Teaching The Hats We Wear

A teacher’s job goes well beyond the curriculum. It actually doesn’t even start with the curriculum. It starts with something a lot simpler. But simple things are often the hardest things to teach. Math is easy in comparison to the lessons that I want my students to leave my classroom with at the end of June.

I want my students to be able to function in society. I want them to be able to develop academically and personally. I want to help them develop aesthetically. And I want them to realize their full potential.

One of the ways to do this is to educate them about the hats that we wear. For instance, we all speak and behave differently depending on where we are and what situation we are in. A lot of students don’t think this is the case.

I have a lot of different hats but my students only seem to see me as a teacher who knows everything. By Grade 4 they need to realize that I don’t. I admit to making mistakes, and believe me, I certainly have made them in the classroom.
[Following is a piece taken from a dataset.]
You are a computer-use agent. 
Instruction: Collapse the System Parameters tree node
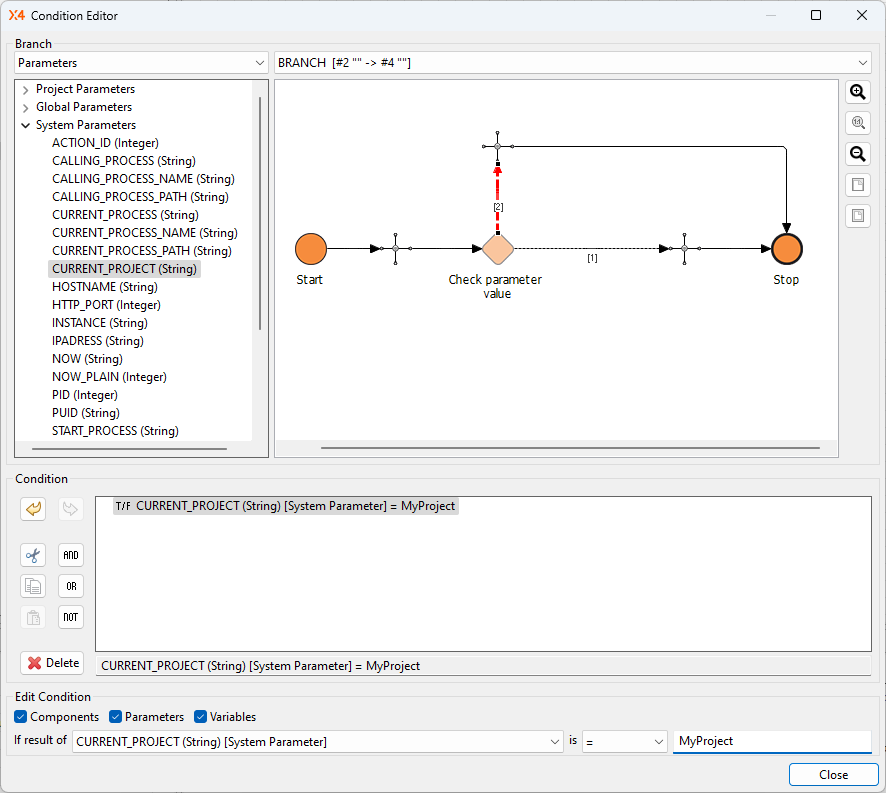tap(24, 125)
Role-playing is a great way to show students about the hats we wear. We can role-play how we would act for the queen, the prime minister, the reverend, our best friend, a police officer, the mayor, etc.

I think kids are actually looking for very specific guides and they often don’t get them elsewhere. I try to teach how to problem solve, how to resolve conflicts, and how to get along with people. These things may take away from my time teaching math, science, and social studies but they are equally important. They don’t need to be marked but they do need to be taught.